On the other hand we have agroecological approaches, such as Permaculture, which strive to mimic the immense interactions of natural ecosystems. These systems of agriculture use non-chemical approaches to protect from pests and diseases and to restore soil and water health (such as integrated pest management, protector plants, natural predators, crop rotation, agroforestry, mulching, compost, biochar, swales, guilds, etc). These organic practices also reduce the costs involved with the purchasing of fertilizers and chemicals, and even more money can be saved by safeguarding and replanting open-pollinated seeds from year to year. Agroecological approaches make use of diversified, annual, perennial, and highly-nutritious cropping choices to ensure food and nutrition security throughout the entirety of the year. This ‘polycultural’ approach also allows for diversification of income generating activities (rather than relying on the one-time harvest and sale of one or two crops).
So, here we sit with two choices in front of us.

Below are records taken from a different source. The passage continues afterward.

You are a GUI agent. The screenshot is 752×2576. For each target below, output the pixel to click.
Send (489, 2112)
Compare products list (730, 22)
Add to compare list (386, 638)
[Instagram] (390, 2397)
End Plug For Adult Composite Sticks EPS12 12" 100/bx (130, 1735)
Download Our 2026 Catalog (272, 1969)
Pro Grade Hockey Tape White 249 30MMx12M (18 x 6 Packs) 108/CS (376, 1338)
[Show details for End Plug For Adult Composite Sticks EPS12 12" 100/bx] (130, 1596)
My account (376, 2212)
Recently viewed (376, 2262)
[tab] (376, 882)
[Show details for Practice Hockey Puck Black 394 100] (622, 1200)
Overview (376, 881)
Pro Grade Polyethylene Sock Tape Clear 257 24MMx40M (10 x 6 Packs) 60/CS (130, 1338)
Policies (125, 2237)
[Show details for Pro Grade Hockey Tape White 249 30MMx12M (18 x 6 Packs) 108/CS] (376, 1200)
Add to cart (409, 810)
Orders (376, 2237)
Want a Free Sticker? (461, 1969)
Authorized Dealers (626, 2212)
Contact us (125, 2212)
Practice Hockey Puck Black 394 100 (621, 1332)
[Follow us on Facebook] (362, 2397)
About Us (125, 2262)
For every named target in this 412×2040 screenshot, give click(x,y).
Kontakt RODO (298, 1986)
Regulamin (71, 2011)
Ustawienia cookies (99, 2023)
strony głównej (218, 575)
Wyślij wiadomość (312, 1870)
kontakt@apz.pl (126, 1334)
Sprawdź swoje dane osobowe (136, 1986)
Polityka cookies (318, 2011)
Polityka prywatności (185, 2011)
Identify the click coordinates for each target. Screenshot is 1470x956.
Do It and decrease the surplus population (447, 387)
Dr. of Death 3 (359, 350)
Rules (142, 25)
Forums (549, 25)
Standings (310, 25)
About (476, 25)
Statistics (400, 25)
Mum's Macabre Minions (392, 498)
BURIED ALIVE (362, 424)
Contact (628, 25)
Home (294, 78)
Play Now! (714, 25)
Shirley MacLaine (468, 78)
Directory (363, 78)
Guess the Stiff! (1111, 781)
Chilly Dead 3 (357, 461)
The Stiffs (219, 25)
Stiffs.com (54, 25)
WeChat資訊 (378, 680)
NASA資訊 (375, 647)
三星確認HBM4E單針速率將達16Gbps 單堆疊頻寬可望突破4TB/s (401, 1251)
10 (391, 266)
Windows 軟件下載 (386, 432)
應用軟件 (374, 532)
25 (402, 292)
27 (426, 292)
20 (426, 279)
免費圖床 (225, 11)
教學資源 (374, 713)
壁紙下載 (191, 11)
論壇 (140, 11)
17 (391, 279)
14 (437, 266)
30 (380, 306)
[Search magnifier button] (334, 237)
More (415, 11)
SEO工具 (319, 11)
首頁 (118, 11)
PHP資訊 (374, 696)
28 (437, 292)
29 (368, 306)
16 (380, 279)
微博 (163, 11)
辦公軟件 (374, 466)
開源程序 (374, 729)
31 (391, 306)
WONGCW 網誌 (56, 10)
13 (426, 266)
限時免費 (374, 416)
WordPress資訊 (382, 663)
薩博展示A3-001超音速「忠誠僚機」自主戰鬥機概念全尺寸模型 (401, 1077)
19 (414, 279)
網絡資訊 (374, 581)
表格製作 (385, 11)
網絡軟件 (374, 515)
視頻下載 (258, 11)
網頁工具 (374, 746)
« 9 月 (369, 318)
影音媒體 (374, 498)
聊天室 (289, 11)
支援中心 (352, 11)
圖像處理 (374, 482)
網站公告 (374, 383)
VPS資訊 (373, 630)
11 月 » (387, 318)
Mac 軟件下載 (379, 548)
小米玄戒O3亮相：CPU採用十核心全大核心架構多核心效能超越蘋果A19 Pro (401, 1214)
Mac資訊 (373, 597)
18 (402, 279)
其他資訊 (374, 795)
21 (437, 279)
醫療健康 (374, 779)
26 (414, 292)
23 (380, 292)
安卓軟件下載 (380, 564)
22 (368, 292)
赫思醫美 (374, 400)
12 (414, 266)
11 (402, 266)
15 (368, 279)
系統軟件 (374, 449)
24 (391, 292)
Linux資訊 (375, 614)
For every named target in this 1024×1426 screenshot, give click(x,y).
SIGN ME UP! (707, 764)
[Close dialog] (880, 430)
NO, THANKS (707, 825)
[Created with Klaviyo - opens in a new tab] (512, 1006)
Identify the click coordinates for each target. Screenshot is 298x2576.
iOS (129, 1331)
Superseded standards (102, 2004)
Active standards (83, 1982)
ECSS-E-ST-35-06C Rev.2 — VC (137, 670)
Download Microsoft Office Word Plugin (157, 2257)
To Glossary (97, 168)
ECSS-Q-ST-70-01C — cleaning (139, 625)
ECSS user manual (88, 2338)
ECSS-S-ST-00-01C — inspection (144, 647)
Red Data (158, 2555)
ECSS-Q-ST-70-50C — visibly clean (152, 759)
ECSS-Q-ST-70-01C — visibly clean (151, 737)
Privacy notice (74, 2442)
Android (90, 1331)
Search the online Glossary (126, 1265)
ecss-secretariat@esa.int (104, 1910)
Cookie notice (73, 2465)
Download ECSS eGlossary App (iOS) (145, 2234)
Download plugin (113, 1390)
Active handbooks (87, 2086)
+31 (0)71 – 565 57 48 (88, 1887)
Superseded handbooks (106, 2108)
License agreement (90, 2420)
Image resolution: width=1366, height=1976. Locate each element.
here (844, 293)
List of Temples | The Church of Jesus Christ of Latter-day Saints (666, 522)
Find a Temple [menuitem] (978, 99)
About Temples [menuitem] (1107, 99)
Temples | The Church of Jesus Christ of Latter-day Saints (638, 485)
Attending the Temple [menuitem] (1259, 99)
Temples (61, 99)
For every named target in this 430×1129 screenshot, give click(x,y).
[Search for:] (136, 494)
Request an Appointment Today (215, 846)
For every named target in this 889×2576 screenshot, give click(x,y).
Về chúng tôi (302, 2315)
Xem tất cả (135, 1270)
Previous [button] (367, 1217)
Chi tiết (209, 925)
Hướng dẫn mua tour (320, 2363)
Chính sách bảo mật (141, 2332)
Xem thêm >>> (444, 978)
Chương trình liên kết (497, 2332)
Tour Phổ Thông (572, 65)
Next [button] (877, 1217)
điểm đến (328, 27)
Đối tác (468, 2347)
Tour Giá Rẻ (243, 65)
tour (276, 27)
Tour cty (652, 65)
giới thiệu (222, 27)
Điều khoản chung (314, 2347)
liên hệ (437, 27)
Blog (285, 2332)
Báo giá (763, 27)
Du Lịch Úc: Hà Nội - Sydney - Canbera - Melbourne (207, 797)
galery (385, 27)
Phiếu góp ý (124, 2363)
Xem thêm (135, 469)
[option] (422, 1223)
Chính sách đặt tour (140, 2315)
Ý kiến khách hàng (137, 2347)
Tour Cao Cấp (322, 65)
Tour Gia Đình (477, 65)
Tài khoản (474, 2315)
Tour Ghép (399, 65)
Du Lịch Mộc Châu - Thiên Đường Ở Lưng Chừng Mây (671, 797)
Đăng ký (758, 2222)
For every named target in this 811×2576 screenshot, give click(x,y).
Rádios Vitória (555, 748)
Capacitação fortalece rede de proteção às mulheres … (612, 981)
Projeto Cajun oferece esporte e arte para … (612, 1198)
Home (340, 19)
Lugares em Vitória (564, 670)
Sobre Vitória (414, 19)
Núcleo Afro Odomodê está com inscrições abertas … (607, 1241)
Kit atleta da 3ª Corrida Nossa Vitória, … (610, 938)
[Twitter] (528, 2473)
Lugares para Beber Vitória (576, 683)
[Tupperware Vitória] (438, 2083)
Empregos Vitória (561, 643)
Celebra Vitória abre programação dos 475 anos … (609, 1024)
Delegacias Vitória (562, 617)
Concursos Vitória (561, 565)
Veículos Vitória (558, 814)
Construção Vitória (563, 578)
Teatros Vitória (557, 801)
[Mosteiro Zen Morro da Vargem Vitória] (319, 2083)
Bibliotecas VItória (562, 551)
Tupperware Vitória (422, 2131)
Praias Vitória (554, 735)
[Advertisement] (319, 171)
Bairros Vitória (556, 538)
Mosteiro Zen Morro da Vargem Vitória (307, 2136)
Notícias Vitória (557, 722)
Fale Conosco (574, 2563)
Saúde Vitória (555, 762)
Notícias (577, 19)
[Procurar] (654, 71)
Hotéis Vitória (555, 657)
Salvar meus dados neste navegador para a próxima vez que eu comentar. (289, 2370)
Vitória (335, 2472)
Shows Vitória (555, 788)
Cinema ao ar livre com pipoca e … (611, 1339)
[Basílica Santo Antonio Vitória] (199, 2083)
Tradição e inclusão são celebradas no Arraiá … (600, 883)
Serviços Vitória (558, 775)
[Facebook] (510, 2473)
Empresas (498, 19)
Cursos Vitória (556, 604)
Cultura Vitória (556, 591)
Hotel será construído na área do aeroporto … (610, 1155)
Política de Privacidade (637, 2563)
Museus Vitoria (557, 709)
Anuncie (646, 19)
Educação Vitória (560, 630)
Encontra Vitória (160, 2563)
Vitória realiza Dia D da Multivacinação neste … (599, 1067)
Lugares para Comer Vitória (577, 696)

We want to make decisions based on health, environmental impacts, cost, and ethics. The only problem is that the choices are not labeled. (If any labels exist, it is due to the fact that organic certification requires farmers to spend their own money to prove that they are using healthy systems, while the chemically-dependent and genetically-altered systems are being promoted and subsidized with taxpayer money). Consumers have a right to make informed decisions about the products we purchase and the systems that we support through those purchases. The time has come to advocate for systems that support and foster: Earth Care, People Care, and Fair Share. One very small step in that direction is to require a label telling us which system we are buying into.